**Texte à lire**.
<<<<

Après la mort de l’archevêque de Lyon en 1653, les sarcophages du domaine de Roy ont connu des sorts divers. L’un, orné d’une figure de Christ entouré de ses apôtres, qui avait été transporté dans l’Ain, à Rignieux-le-Franc, a été acquis en 1864 par le musée du Louvre ; un autre, sépulture également d’un couple gallo-romain, avait été donné au couvent de la Visitation de Sainte Marie aux Chaînes (à l’emplacement des Subsistances, en bordure de Saône), où il servait de réservoir.

>>>>

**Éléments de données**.
<<<<

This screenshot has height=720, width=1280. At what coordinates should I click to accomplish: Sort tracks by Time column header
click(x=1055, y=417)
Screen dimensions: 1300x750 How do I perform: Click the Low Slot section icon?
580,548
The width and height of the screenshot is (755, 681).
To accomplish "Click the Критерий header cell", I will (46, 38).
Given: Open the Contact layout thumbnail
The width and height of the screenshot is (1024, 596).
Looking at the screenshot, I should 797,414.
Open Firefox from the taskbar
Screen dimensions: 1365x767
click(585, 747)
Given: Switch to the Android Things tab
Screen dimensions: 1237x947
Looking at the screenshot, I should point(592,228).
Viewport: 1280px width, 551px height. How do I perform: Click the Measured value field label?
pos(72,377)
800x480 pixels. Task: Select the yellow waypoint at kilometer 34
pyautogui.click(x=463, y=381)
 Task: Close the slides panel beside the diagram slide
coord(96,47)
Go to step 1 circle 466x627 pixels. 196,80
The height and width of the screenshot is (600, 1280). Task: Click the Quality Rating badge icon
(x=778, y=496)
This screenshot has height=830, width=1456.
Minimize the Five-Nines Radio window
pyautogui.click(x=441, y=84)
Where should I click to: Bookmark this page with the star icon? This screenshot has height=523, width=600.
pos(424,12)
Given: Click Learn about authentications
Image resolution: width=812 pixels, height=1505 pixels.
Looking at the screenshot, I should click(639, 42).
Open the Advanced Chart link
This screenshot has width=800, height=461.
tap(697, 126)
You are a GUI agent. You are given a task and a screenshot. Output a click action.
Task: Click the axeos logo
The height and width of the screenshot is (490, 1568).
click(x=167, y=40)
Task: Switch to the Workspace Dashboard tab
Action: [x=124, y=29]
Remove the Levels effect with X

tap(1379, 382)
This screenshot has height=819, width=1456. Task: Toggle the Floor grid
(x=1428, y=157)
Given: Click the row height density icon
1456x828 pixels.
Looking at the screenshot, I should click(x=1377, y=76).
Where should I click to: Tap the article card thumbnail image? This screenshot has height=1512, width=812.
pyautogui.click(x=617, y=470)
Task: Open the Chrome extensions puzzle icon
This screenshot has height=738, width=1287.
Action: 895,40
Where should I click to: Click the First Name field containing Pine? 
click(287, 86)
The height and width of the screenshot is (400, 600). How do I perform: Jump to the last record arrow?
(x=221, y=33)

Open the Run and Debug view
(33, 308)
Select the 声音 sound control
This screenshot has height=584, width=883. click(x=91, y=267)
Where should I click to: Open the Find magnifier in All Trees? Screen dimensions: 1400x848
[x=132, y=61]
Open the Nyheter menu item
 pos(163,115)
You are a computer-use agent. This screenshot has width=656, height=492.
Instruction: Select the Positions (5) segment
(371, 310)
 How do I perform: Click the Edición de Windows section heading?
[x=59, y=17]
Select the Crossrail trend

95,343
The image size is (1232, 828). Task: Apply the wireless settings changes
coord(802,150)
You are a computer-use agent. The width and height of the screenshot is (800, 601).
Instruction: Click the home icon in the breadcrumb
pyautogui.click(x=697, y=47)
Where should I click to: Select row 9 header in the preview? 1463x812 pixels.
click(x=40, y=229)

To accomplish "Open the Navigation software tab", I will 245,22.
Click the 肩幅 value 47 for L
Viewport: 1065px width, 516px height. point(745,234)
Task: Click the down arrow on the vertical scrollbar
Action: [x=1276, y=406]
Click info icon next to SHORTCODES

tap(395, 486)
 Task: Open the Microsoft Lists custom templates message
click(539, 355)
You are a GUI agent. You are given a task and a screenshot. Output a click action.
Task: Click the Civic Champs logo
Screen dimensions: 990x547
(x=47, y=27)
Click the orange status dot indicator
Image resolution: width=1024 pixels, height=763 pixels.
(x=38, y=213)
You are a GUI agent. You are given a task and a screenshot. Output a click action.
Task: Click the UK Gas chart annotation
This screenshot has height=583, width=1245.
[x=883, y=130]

>>>>

**Problème à traiter**.
Reprenez le texte sur les sarcophages du domaine de Roy et poursuivez-le après sa dernière phrase. Les entrées ne sont pas nécessaires ici.

**Réponse ci-dessous**.
Récupéré par Monsieur d’Herbouville, préfet, il a été placé au début du 19eme siècle dans le nouveau musée de Lyon, (Palais Saint-Pierre ou des Beaux-Arts) et se trouve depuis 1976 dans le musée de la Civilisation gallo-romaine de Lyon (à Fourvière). Le sarcophage découvert à Hyères et offert en 1648, qui est orné d’une scène de chasse et d’origine païenne, a été acquis par le musée Rolin. d’Autun. Quant au quatrième sarcophage, celui de La Tourette, il serait resté longtemps à Roy, à quelques kilomètres au nord de Lyon, dans une propriété qui dépendait peut-être du domaine que les archevêques de Lyon possédaient dans la région de Neuville-sur-Saône. C’est dans une cour de ferme, à Roy, à côté d’un puits, que le dessinateur Clément Jayet trouva, en 1786, ce sarcophage  et en exécuta un croquis pour l’ouvrage que le Père Dumont préparait sur  « les anciens monuments d’Arles »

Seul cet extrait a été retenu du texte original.